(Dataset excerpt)
-- BEGIN --
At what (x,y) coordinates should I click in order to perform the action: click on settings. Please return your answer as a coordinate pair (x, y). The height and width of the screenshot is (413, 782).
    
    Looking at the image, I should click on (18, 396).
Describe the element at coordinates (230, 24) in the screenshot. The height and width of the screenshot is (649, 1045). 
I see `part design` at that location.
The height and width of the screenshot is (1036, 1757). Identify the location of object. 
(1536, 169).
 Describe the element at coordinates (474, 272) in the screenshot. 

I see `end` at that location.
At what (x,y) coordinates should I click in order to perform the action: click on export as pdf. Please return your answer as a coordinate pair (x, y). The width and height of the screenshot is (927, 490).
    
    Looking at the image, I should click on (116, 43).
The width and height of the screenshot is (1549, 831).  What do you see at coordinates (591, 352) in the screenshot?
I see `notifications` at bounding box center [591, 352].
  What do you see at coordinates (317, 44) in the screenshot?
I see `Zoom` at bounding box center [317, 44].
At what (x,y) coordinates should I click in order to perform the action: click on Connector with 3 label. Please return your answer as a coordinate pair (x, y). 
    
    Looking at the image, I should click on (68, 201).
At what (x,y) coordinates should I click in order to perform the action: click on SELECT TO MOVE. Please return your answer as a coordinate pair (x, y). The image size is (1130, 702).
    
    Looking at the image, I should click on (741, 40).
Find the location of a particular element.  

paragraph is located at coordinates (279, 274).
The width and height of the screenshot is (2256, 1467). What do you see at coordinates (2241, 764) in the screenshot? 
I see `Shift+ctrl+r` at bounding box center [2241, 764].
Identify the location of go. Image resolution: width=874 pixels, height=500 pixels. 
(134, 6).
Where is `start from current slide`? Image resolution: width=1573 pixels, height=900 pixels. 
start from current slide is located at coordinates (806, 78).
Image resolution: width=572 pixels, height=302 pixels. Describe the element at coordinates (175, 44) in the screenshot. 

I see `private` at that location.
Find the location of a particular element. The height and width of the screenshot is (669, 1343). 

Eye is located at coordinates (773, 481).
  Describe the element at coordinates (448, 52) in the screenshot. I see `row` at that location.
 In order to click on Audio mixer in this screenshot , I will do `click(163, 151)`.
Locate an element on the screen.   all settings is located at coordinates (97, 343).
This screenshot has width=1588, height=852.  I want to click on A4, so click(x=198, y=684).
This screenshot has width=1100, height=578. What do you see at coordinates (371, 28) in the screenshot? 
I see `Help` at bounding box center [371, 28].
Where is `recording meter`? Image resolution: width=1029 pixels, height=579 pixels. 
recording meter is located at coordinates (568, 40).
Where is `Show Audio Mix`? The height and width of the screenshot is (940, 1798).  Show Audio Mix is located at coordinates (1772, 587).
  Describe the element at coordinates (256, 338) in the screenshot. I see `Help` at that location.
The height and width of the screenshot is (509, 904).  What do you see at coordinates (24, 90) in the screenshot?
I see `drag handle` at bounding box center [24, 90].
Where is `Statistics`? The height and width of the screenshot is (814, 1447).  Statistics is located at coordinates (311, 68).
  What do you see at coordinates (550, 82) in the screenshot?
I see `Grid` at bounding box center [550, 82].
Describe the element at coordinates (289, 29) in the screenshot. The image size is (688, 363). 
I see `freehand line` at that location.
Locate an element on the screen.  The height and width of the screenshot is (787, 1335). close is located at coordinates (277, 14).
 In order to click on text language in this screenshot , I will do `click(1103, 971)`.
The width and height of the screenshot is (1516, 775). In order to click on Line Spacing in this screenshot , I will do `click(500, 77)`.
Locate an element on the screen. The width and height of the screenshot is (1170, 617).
-- END --
Stated problem:
Repeat every one of the entries above word for word.

Correct response:
At what (x,y) coordinates should I click in order to perform the action: click on settings. Please return your answer as a coordinate pair (x, y). The height and width of the screenshot is (413, 782).
    
    Looking at the image, I should click on (18, 396).
Describe the element at coordinates (230, 24) in the screenshot. The height and width of the screenshot is (649, 1045). 
I see `part design` at that location.
The height and width of the screenshot is (1036, 1757). Identify the location of object. 
(1536, 169).
 Describe the element at coordinates (474, 272) in the screenshot. 

I see `end` at that location.
At what (x,y) coordinates should I click in order to perform the action: click on export as pdf. Please return your answer as a coordinate pair (x, y). The width and height of the screenshot is (927, 490).
    
    Looking at the image, I should click on (116, 43).
The width and height of the screenshot is (1549, 831).  What do you see at coordinates (591, 352) in the screenshot?
I see `notifications` at bounding box center [591, 352].
  What do you see at coordinates (317, 44) in the screenshot?
I see `Zoom` at bounding box center [317, 44].
At what (x,y) coordinates should I click in order to perform the action: click on Connector with 3 label. Please return your answer as a coordinate pair (x, y). 
    
    Looking at the image, I should click on (68, 201).
At what (x,y) coordinates should I click in order to perform the action: click on SELECT TO MOVE. Please return your answer as a coordinate pair (x, y). The image size is (1130, 702).
    
    Looking at the image, I should click on (741, 40).
Find the location of a particular element.  

paragraph is located at coordinates (279, 274).
The width and height of the screenshot is (2256, 1467). What do you see at coordinates (2241, 764) in the screenshot? 
I see `Shift+ctrl+r` at bounding box center [2241, 764].
Identify the location of go. Image resolution: width=874 pixels, height=500 pixels. 
(134, 6).
Where is `start from current slide`? Image resolution: width=1573 pixels, height=900 pixels. 
start from current slide is located at coordinates (806, 78).
Image resolution: width=572 pixels, height=302 pixels. Describe the element at coordinates (175, 44) in the screenshot. 

I see `private` at that location.
Find the location of a particular element. The height and width of the screenshot is (669, 1343). 

Eye is located at coordinates (773, 481).
  Describe the element at coordinates (448, 52) in the screenshot. I see `row` at that location.
 In order to click on Audio mixer in this screenshot , I will do `click(163, 151)`.
Locate an element on the screen.   all settings is located at coordinates (97, 343).
This screenshot has width=1588, height=852.  I want to click on A4, so click(x=198, y=684).
This screenshot has width=1100, height=578. What do you see at coordinates (371, 28) in the screenshot? 
I see `Help` at bounding box center [371, 28].
Where is `recording meter`? Image resolution: width=1029 pixels, height=579 pixels. 
recording meter is located at coordinates (568, 40).
Where is `Show Audio Mix`? The height and width of the screenshot is (940, 1798).  Show Audio Mix is located at coordinates (1772, 587).
  Describe the element at coordinates (256, 338) in the screenshot. I see `Help` at that location.
The height and width of the screenshot is (509, 904).  What do you see at coordinates (24, 90) in the screenshot?
I see `drag handle` at bounding box center [24, 90].
Where is `Statistics`? The height and width of the screenshot is (814, 1447).  Statistics is located at coordinates (311, 68).
  What do you see at coordinates (550, 82) in the screenshot?
I see `Grid` at bounding box center [550, 82].
Describe the element at coordinates (289, 29) in the screenshot. The image size is (688, 363). 
I see `freehand line` at that location.
Locate an element on the screen.  The height and width of the screenshot is (787, 1335). close is located at coordinates (277, 14).
 In order to click on text language in this screenshot , I will do `click(1103, 971)`.
The width and height of the screenshot is (1516, 775). In order to click on Line Spacing in this screenshot , I will do `click(500, 77)`.
Locate an element on the screen. The width and height of the screenshot is (1170, 617).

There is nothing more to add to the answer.